O QUE FAZER>
Substitua "icon" por "button" em todas as entradas abaixo e reproduza-as sem nenhuma outra alteração.

ENTRADAS FORNECIDAS>
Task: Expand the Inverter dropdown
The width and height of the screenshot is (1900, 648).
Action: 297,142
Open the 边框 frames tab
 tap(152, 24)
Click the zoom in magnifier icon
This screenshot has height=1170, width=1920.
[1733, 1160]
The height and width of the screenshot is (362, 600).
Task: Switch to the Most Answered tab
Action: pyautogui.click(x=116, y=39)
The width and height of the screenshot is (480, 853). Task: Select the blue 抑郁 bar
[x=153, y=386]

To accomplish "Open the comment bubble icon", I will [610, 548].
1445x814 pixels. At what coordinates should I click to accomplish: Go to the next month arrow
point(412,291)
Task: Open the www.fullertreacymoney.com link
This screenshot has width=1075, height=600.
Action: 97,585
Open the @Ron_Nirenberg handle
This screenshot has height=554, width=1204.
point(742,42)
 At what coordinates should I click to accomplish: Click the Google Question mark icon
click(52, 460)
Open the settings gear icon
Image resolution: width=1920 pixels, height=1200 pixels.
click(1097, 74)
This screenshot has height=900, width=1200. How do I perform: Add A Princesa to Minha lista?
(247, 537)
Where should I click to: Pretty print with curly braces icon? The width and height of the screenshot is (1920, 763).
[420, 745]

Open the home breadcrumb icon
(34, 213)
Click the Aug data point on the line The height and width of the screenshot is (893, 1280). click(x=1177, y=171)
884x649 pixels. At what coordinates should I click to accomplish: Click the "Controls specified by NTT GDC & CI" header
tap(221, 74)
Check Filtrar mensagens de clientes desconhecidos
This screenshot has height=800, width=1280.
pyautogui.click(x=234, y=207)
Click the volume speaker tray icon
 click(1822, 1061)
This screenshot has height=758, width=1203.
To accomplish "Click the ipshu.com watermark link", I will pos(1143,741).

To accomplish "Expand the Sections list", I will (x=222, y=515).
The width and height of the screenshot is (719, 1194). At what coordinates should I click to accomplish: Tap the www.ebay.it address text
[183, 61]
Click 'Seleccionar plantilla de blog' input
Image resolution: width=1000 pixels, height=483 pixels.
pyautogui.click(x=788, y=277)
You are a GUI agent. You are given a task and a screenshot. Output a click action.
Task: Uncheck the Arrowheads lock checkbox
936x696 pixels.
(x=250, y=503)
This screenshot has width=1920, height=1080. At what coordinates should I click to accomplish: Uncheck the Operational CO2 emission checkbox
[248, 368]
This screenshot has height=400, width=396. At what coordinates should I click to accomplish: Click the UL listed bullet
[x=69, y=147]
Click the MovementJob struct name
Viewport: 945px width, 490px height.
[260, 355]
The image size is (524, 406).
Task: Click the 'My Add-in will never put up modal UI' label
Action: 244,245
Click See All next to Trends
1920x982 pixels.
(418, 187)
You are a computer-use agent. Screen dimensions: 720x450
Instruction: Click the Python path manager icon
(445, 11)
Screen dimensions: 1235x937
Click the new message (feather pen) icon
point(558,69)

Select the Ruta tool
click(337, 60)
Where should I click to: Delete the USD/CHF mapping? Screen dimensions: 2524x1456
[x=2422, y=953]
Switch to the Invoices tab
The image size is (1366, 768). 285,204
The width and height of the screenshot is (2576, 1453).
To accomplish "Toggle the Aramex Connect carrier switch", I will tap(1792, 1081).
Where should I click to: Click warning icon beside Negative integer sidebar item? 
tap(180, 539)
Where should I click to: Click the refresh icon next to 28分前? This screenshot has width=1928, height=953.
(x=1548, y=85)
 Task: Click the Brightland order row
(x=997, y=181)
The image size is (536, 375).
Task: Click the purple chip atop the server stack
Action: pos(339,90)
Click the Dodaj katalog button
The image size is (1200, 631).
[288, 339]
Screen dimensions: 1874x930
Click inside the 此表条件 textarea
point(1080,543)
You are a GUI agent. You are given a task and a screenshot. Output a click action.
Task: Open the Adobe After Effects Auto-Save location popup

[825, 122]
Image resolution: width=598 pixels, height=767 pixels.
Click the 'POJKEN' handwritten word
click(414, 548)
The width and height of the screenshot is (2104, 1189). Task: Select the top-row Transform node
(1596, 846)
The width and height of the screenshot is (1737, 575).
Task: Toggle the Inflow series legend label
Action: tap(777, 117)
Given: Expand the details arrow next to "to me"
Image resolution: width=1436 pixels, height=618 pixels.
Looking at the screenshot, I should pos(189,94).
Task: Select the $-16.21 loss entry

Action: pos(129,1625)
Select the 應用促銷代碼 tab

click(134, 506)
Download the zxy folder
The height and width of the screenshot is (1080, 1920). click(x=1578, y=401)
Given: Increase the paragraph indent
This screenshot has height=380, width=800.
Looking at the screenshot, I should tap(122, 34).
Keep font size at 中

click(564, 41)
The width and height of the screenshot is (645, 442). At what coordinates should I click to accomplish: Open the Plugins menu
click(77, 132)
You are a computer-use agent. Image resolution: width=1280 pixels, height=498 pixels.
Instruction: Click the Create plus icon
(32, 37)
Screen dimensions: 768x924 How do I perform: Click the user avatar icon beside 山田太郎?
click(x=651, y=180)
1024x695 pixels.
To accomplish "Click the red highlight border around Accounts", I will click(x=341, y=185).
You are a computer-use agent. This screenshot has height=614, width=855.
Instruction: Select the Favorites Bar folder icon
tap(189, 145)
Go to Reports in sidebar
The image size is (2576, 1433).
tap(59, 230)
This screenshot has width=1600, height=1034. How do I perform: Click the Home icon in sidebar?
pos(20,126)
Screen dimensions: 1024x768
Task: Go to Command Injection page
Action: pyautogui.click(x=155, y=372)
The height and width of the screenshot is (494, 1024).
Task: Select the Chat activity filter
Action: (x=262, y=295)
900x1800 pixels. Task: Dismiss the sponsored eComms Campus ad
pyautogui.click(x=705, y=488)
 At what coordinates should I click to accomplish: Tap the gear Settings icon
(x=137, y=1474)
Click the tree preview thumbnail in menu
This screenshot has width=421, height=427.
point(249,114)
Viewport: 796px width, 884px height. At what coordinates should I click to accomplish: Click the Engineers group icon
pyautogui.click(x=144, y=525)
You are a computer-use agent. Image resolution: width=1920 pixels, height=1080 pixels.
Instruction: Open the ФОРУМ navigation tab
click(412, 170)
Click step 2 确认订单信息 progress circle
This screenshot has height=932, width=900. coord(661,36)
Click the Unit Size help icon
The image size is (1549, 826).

RESULTADO>
Task: Expand the Inverter dropdown
The width and height of the screenshot is (1900, 648).
Action: 297,142
Open the 边框 frames tab
 tap(152, 24)
Click the zoom in magnifier button
This screenshot has height=1170, width=1920.
[1733, 1160]
The height and width of the screenshot is (362, 600).
Task: Switch to the Most Answered tab
Action: pyautogui.click(x=116, y=39)
The width and height of the screenshot is (480, 853). Task: Select the blue 抑郁 bar
[x=153, y=386]

To accomplish "Open the comment bubble button", I will [610, 548].
1445x814 pixels. At what coordinates should I click to accomplish: Go to the next month arrow
point(412,291)
Task: Open the www.fullertreacymoney.com link
This screenshot has width=1075, height=600.
Action: 97,585
Open the @Ron_Nirenberg handle
This screenshot has height=554, width=1204.
point(742,42)
 At what coordinates should I click to accomplish: Click the Google Question mark button
click(52, 460)
Open the settings gear button
Image resolution: width=1920 pixels, height=1200 pixels.
click(1097, 74)
This screenshot has height=900, width=1200. How do I perform: Add A Princesa to Minha lista?
(247, 537)
Where should I click to: Pretty print with curly braces button? The width and height of the screenshot is (1920, 763).
[420, 745]

Open the home breadcrumb button
(34, 213)
Click the Aug data point on the line The height and width of the screenshot is (893, 1280). click(x=1177, y=171)
884x649 pixels. At what coordinates should I click to accomplish: Click the "Controls specified by NTT GDC & CI" header
tap(221, 74)
Check Filtrar mensagens de clientes desconhecidos
This screenshot has height=800, width=1280.
pyautogui.click(x=234, y=207)
Click the volume speaker tray button
 click(1822, 1061)
This screenshot has height=758, width=1203.
To accomplish "Click the ipshu.com watermark link", I will pos(1143,741).

To accomplish "Expand the Sections list", I will (x=222, y=515).
The width and height of the screenshot is (719, 1194). At what coordinates should I click to accomplish: Tap the www.ebay.it address text
[183, 61]
Click 'Seleccionar plantilla de blog' input
Image resolution: width=1000 pixels, height=483 pixels.
pyautogui.click(x=788, y=277)
You are a GUI agent. You are given a task and a screenshot. Output a click action.
Task: Uncheck the Arrowheads lock checkbox
936x696 pixels.
(x=250, y=503)
This screenshot has width=1920, height=1080. At what coordinates should I click to accomplish: Uncheck the Operational CO2 emission checkbox
[248, 368]
This screenshot has height=400, width=396. At what coordinates should I click to accomplish: Click the UL listed bullet
[x=69, y=147]
Click the MovementJob struct name
Viewport: 945px width, 490px height.
[260, 355]
The image size is (524, 406).
Task: Click the 'My Add-in will never put up modal UI' label
Action: 244,245
Click See All next to Trends
1920x982 pixels.
(418, 187)
You are a computer-use agent. Screen dimensions: 720x450
Instruction: Click the Python path manager button
(445, 11)
Screen dimensions: 1235x937
Click the new message (feather pen) button
point(558,69)

Select the Ruta tool
click(337, 60)
Where should I click to: Delete the USD/CHF mapping? Screen dimensions: 2524x1456
[x=2422, y=953]
Switch to the Invoices tab
The image size is (1366, 768). 285,204
The width and height of the screenshot is (2576, 1453).
To accomplish "Toggle the Aramex Connect carrier switch", I will tap(1792, 1081).
Where should I click to: Click warning button beside Negative integer sidebar item? 
tap(180, 539)
Where should I click to: Click the refresh button next to 28分前? This screenshot has width=1928, height=953.
(x=1548, y=85)
 Task: Click the Brightland order row
(x=997, y=181)
The image size is (536, 375).
Task: Click the purple chip atop the server stack
Action: pos(339,90)
Click the Dodaj katalog button
The image size is (1200, 631).
[288, 339]
Screen dimensions: 1874x930
Click inside the 此表条件 textarea
point(1080,543)
You are a GUI agent. You are given a task and a screenshot. Output a click action.
Task: Open the Adobe After Effects Auto-Save location popup

[825, 122]
Image resolution: width=598 pixels, height=767 pixels.
Click the 'POJKEN' handwritten word
click(414, 548)
The width and height of the screenshot is (2104, 1189). Task: Select the top-row Transform node
(1596, 846)
The width and height of the screenshot is (1737, 575).
Task: Toggle the Inflow series legend label
Action: tap(777, 117)
Given: Expand the details arrow next to "to me"
Image resolution: width=1436 pixels, height=618 pixels.
Looking at the screenshot, I should pos(189,94).
Task: Select the $-16.21 loss entry

Action: pos(129,1625)
Select the 應用促銷代碼 tab

click(134, 506)
Download the zxy folder
The height and width of the screenshot is (1080, 1920). click(x=1578, y=401)
Given: Increase the paragraph indent
This screenshot has height=380, width=800.
Looking at the screenshot, I should tap(122, 34).
Keep font size at 中

click(564, 41)
The width and height of the screenshot is (645, 442). At what coordinates should I click to accomplish: Open the Plugins menu
click(77, 132)
You are a computer-use agent. Image resolution: width=1280 pixels, height=498 pixels.
Instruction: Click the Create plus button
(32, 37)
Screen dimensions: 768x924 How do I perform: Click the user avatar button beside 山田太郎?
click(x=651, y=180)
1024x695 pixels.
To accomplish "Click the red highlight border around Accounts", I will click(x=341, y=185).
You are a computer-use agent. This screenshot has height=614, width=855.
Instruction: Select the Favorites Bar folder button
tap(189, 145)
Go to Reports in sidebar
The image size is (2576, 1433).
tap(59, 230)
This screenshot has width=1600, height=1034. How do I perform: Click the Home button in sidebar?
pos(20,126)
Screen dimensions: 1024x768
Task: Go to Command Injection page
Action: pyautogui.click(x=155, y=372)
The height and width of the screenshot is (494, 1024).
Task: Select the Chat activity filter
Action: (x=262, y=295)
900x1800 pixels. Task: Dismiss the sponsored eComms Campus ad
pyautogui.click(x=705, y=488)
 At what coordinates should I click to accomplish: Tap the gear Settings button
(x=137, y=1474)
Click the tree preview thumbnail in menu
This screenshot has width=421, height=427.
point(249,114)
Viewport: 796px width, 884px height. At what coordinates should I click to accomplish: Click the Engineers group button
pyautogui.click(x=144, y=525)
You are a computer-use agent. Image resolution: width=1920 pixels, height=1080 pixels.
Instruction: Open the ФОРУМ navigation tab
click(412, 170)
Click step 2 确认订单信息 progress circle
This screenshot has height=932, width=900. coord(661,36)
Click the Unit Size help button
The image size is (1549, 826).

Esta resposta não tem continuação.